John Buchan
Les Trente-Neuf Marches
Traducteur: Théo Varlet
1 L'homme qui mourut
Cet après-midi de mai, je revins de la City vers les 3 heures, complètement dégoûté de vivre. Trois mois passés dans la mère patrie avaient suffi à m'en rassasier. Si quelqu'un m'eût prédit un an plus tôt que j'en arriverais là, je lui aurais ri au nez; pourtant c'était un fait. Le climat me rendait mélancolique, la conversation de la généralité des Anglais me donnait la nausée; je ne prenais pas assez d'exercice, et les plaisirs de Londres me paraissaient fades comme de l'eau de Seltz qui est restée au soleil.
– Richard Hannay, mon ami, me répétais-je, tu t'es trompé de filon, il s'agirait de sortir de là.
Je me mordais les lèvres au souvenir des projets que j'avais échafaudés pendant ces dernières années à Buluwayo.
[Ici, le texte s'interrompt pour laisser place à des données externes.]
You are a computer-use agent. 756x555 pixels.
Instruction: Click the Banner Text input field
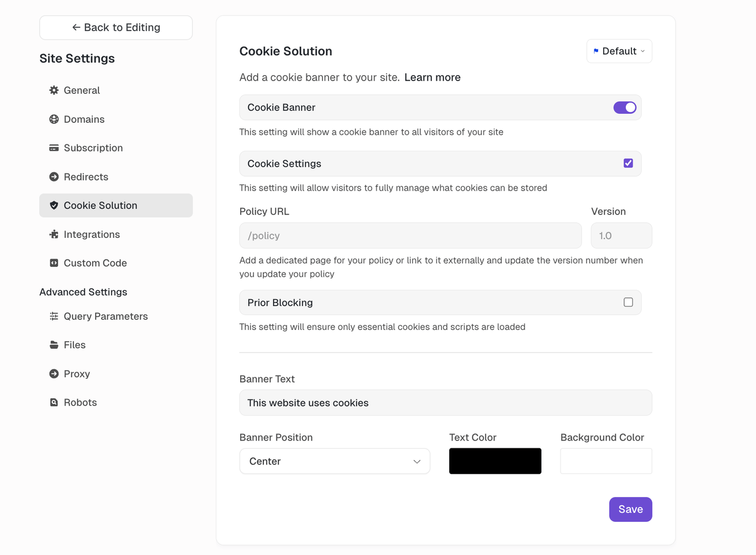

En y amassant mon pécule – il y en a de plus gros, mais je le trouvais suffisant -, je m'y étais promis des plaisirs de toutes sortes. Emmené loin de l'Écosse par mon père dès l'âge de six ans, je n'étais pas revenu au pays depuis lors: l'Angleterre m'apparaissait donc comme dans un rêve des Mille et Une Nuits, et je comptais m'y établir pour le restant de mes jours.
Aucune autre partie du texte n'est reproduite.